De Palma ricorda che gli infermieri, i guerrieri che non si sono mai tirati indietro di fronte al nemico in questi ultimi due anni, secondo quanto è emerso da uno studio osservazionale trasversale, condotto su un campione di 334 operatori sanitari tra cui infermieri, medici, terapisti, scienziati ed amministrativi impiegati presso l’ospedale riabilitativo IRCCS San Raffaele Roma, durante la seconda ondata della pandemia di COVID-19, tra gli operatori sanitari rappresentano la categoria che ha mostrato in modo più tangibile i segni della resilienza, più dei medici. Ovvero ci riferiamo alla capacità di reagire, come fattore protettivo, contro le avversità e lo stress in un frangente particolarmente delicato consentendo di mantenere benessere mentale e salute psicologica. Ma esiste anche il rovescio della medaglia. E’ pur vero che durante la pandemia da Sars-Cov-2, gli operatori sanitari hanno mostrato avere diverse risorse emotive, cognitive e comportamentali, che li hanno aiutati a superare i momenti di maggiore difficoltà.
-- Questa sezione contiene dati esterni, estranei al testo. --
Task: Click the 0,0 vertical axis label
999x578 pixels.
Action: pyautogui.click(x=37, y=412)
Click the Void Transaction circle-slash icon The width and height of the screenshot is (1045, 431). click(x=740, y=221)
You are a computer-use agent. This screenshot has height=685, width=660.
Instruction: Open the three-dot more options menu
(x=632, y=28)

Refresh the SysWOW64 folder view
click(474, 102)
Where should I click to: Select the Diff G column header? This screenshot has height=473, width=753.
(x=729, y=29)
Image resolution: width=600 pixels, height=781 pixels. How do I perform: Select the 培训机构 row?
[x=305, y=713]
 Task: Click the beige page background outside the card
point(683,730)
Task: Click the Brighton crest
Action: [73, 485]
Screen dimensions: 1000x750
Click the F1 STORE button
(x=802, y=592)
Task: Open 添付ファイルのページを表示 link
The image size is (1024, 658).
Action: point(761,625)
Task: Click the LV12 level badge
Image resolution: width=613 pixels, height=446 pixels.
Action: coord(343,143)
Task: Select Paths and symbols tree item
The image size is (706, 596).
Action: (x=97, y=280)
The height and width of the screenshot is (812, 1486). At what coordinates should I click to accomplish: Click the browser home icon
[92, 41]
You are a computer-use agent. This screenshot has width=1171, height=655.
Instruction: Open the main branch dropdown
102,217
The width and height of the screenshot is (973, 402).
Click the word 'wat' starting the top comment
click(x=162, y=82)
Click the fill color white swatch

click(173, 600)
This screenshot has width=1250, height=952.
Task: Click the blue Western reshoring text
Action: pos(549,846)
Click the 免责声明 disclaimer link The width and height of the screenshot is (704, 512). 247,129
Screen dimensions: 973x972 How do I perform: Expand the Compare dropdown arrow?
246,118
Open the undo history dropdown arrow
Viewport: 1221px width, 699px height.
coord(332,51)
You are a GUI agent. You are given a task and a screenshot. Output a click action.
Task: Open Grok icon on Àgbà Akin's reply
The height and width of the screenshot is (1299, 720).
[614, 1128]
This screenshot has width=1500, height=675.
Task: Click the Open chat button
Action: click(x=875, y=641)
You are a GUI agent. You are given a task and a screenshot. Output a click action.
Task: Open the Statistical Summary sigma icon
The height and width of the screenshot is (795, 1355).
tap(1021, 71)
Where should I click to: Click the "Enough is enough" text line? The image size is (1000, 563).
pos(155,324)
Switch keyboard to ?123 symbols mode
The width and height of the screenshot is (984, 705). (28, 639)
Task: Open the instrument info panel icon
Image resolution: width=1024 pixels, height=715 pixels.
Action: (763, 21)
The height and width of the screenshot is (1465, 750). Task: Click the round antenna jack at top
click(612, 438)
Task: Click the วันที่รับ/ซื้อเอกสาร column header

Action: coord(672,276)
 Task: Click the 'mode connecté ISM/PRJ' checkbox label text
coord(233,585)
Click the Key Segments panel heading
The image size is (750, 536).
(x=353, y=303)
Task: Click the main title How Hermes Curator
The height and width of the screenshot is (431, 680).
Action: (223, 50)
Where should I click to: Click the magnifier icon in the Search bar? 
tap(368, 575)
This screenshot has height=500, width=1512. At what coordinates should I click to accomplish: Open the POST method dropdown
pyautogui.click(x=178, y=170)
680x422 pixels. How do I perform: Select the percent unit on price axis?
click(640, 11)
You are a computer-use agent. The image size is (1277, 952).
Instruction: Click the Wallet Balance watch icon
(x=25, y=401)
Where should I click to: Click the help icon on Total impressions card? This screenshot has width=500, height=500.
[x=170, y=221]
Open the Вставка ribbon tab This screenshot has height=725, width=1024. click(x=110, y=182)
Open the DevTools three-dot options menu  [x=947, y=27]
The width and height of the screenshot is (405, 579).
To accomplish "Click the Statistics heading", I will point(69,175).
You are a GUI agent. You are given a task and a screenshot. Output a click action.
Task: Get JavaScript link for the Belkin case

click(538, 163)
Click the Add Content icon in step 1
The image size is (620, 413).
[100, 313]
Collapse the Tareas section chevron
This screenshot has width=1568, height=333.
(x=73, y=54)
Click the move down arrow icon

Ma non possiamo dimenticare che gli infermieri sono persone, uomini e donne, e come tali esiste per loro il rischio concreto di sviluppare disagio mentale e psicologico, ovvero condizioni alterate come stato emotivo di frustrazione, senso di impotenza, mancanza di efficacia personale, rabbia con depressione, sintomi e stato di ansia con somatizzazioni, come l’insonnia», conclude De Palma.